◆ What you need to do
Put the stretch of the records from the start through the line containing "Task: Click on" into a JSON list of strings, one string per line, leaving out any blank lines.

— BEGIN Record set —

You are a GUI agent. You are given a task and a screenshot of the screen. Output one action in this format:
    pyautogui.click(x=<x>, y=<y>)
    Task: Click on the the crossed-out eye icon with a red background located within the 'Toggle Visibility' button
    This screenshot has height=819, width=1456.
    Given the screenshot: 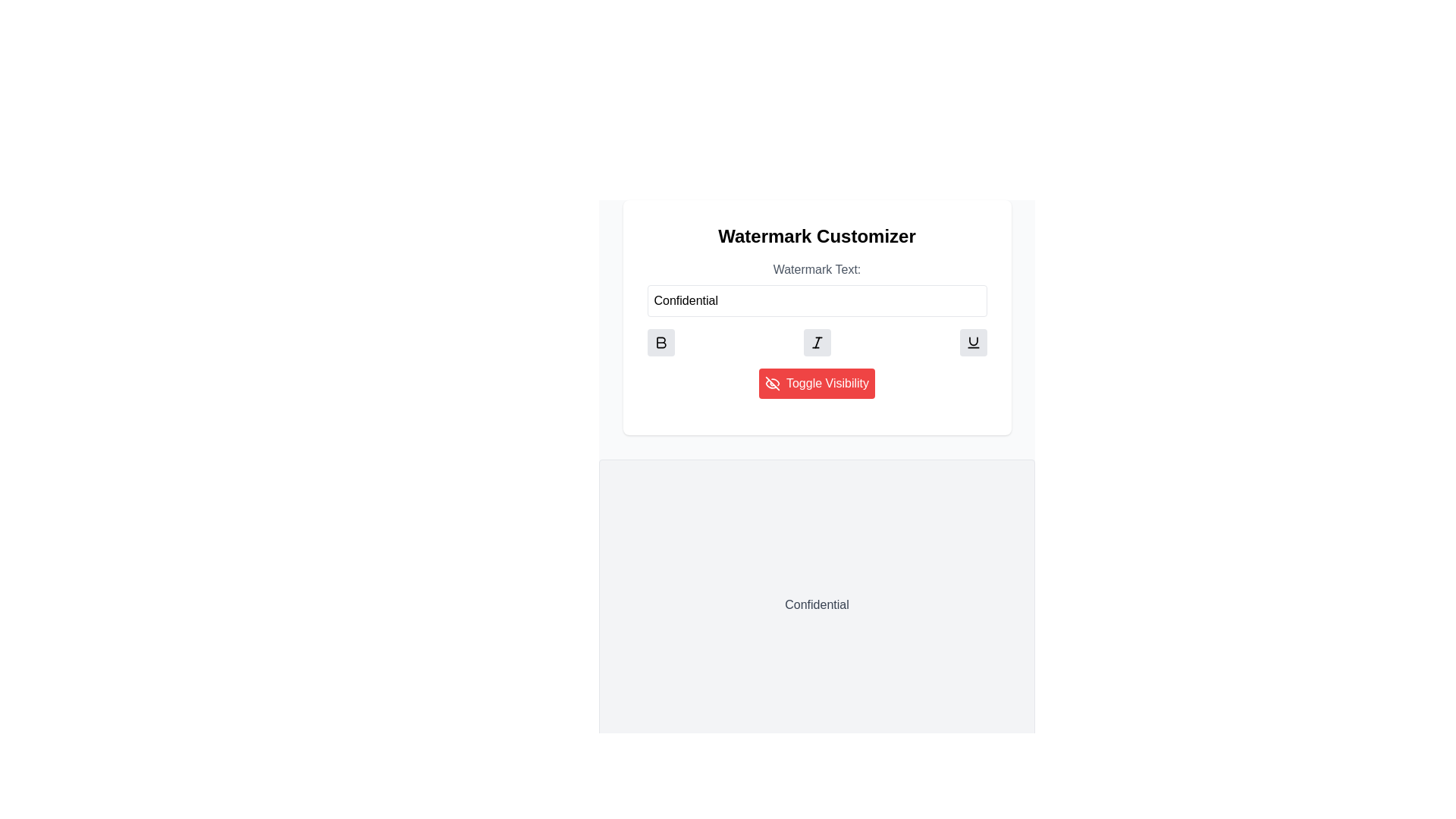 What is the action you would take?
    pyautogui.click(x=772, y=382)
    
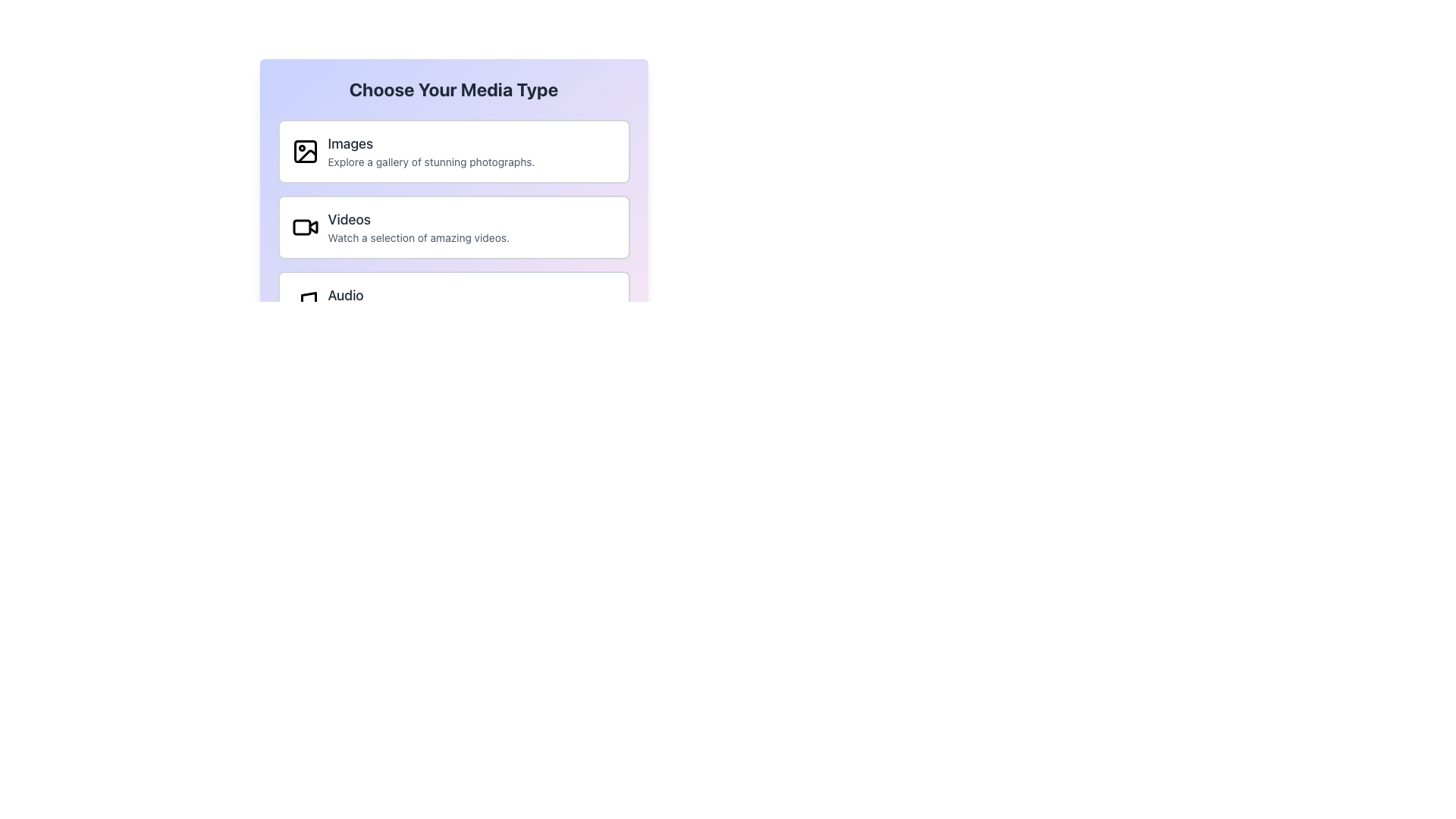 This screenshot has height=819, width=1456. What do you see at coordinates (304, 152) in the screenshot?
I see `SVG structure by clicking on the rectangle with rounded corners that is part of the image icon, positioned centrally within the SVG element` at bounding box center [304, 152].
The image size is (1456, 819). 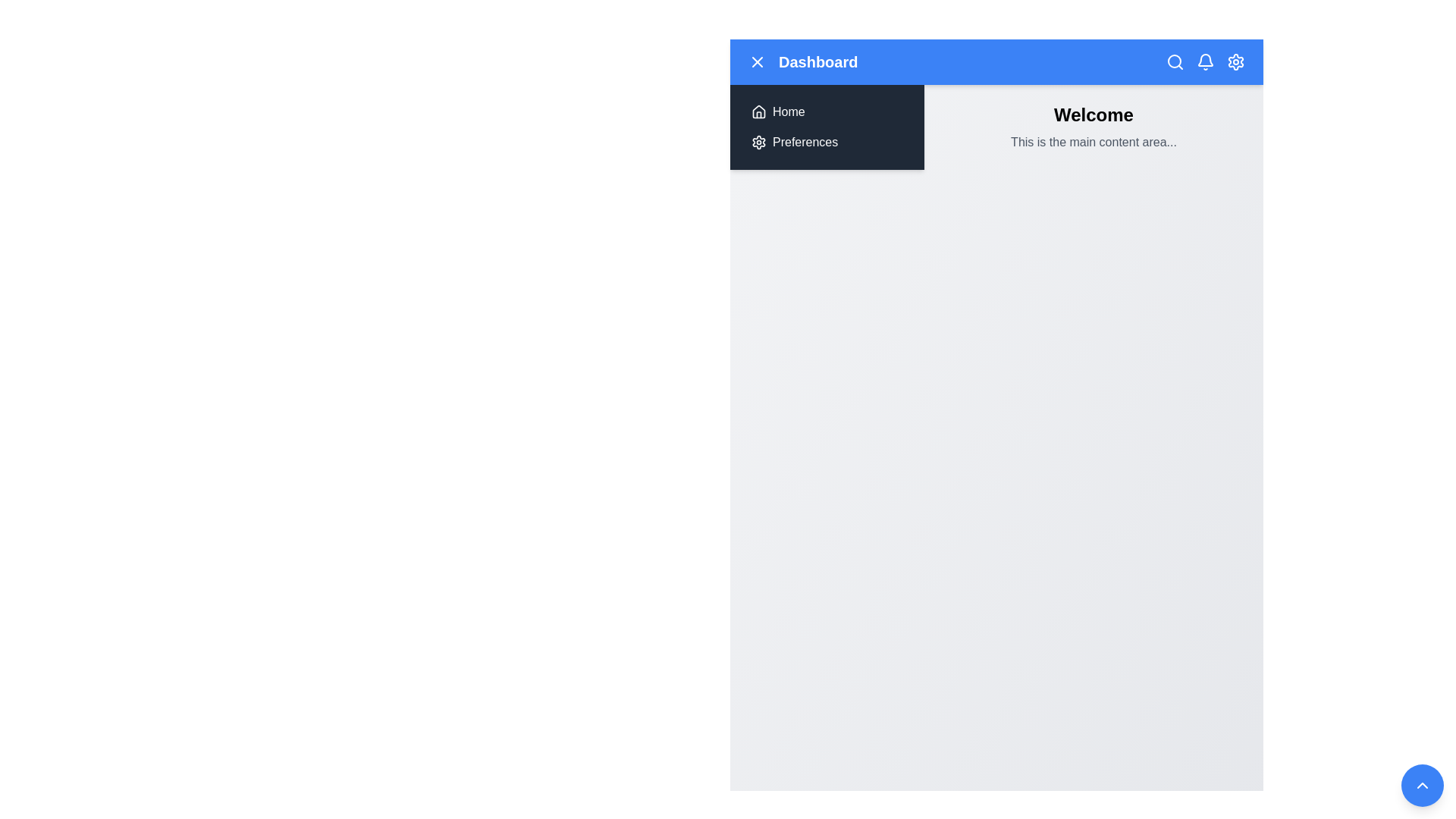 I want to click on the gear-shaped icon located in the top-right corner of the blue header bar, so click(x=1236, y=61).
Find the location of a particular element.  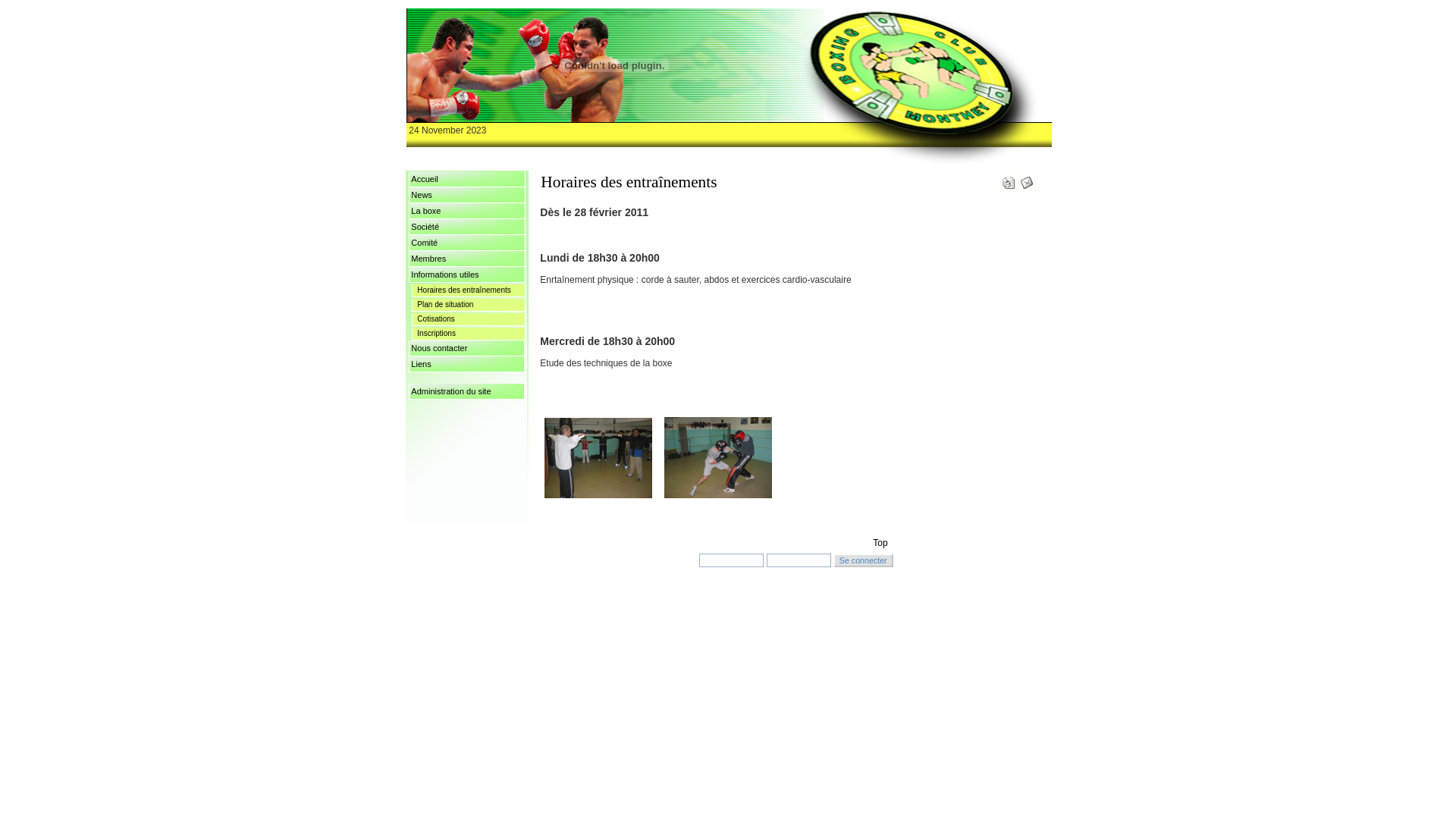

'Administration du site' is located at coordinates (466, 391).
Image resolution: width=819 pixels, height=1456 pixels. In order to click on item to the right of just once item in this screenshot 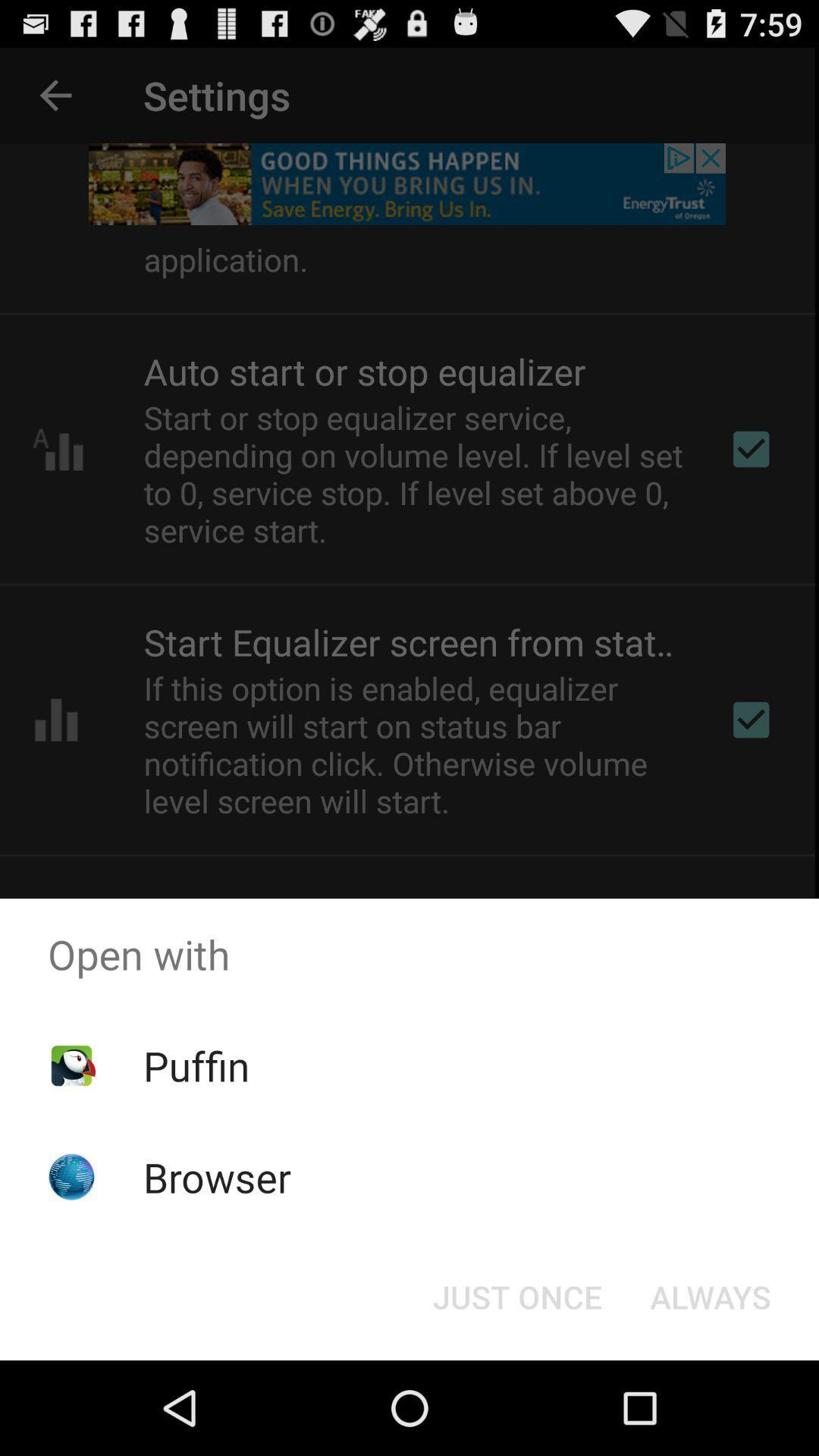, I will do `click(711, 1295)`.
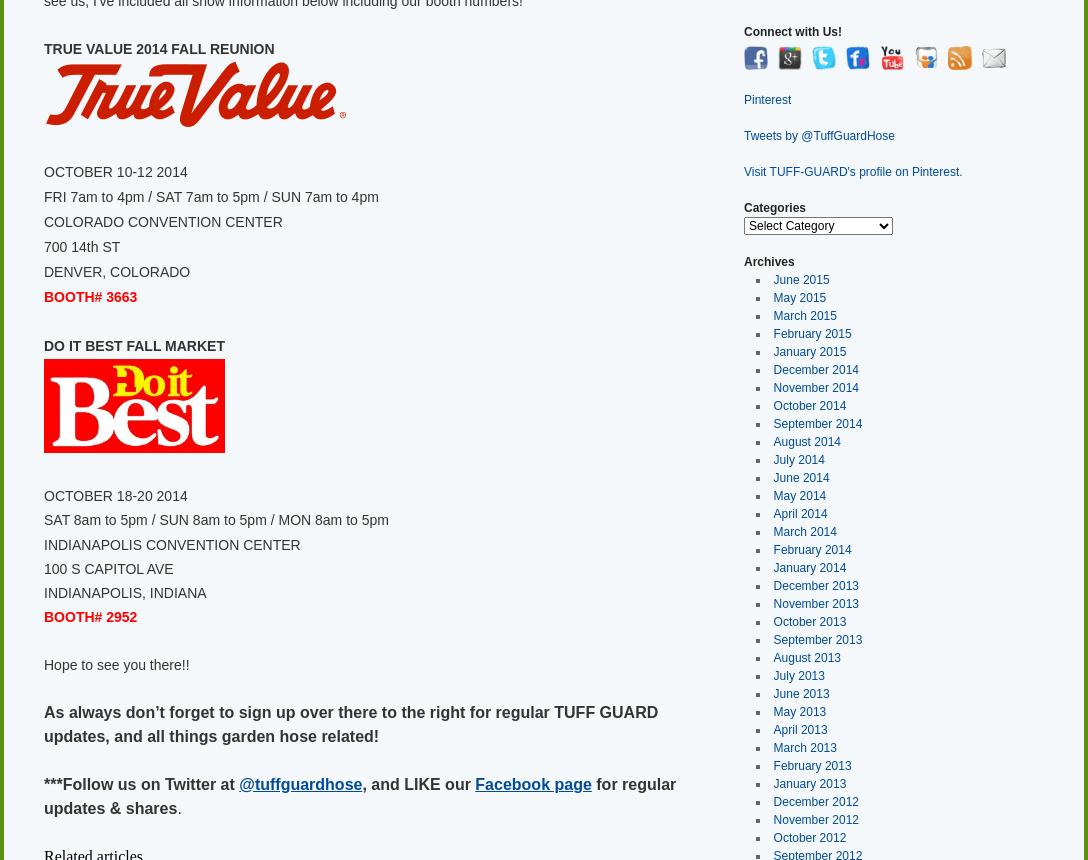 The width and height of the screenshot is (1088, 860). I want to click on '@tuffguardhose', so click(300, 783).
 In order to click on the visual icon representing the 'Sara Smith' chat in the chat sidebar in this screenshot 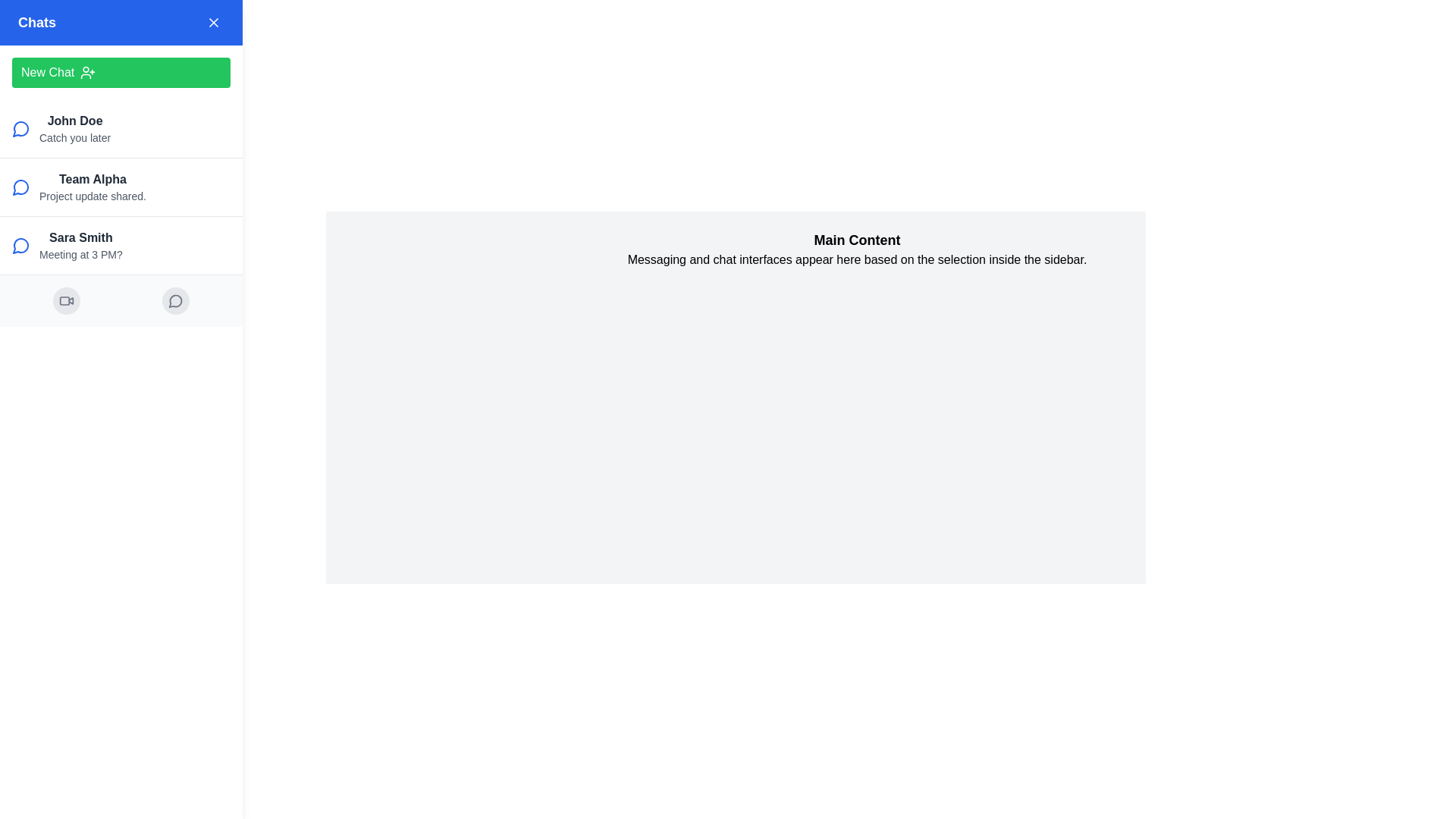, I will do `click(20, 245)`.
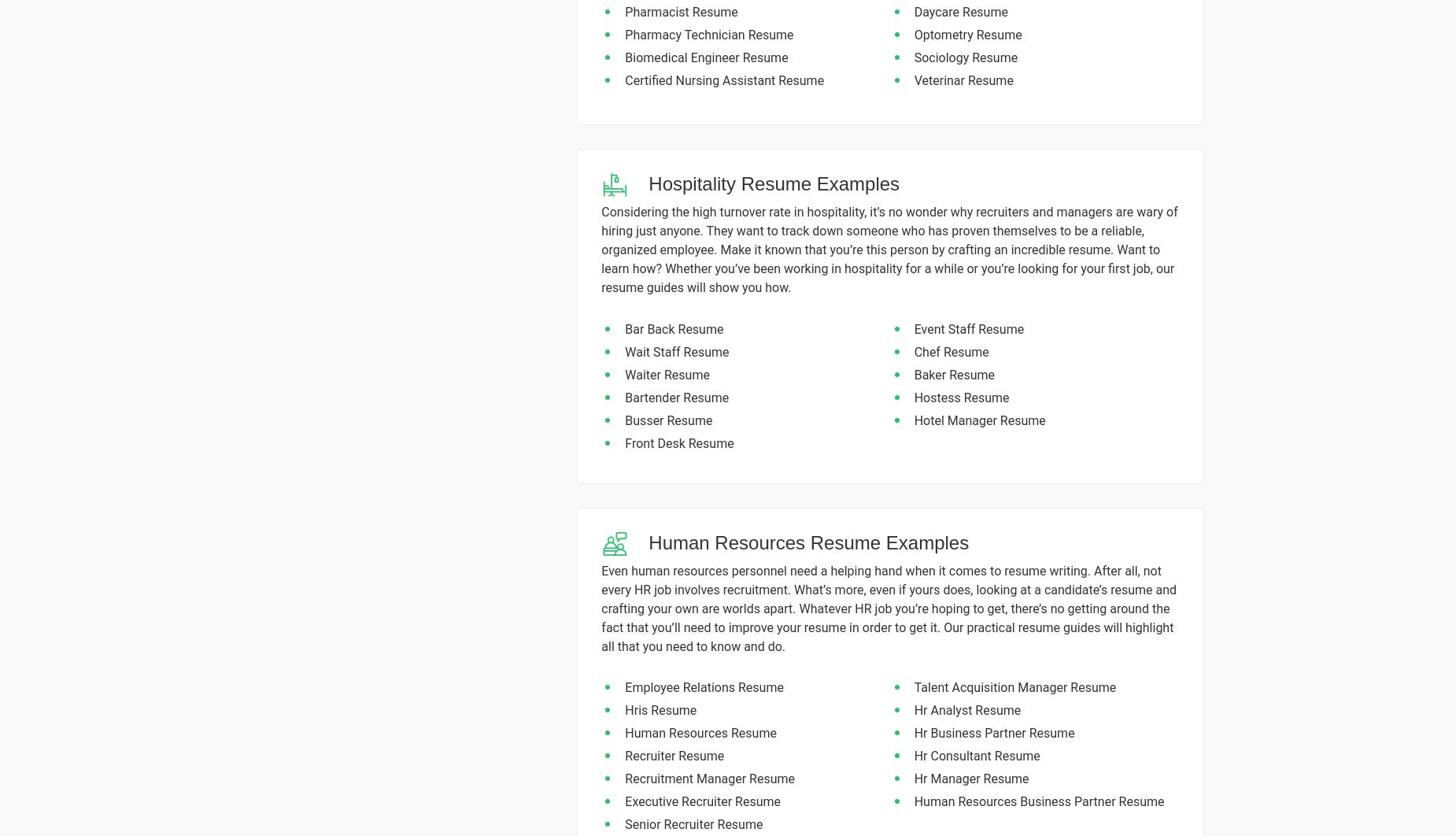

— END Record set —

◆ Worked solution
[
  "You are a GUI agent. You are given a task and a screenshot of the screen. Output one action in this format:",
  "    pyautogui.click(x=<x>, y=<y>)",
  "    Task: Click on the the crossed-out eye icon with a red background located within the 'Toggle Visibility' button"
]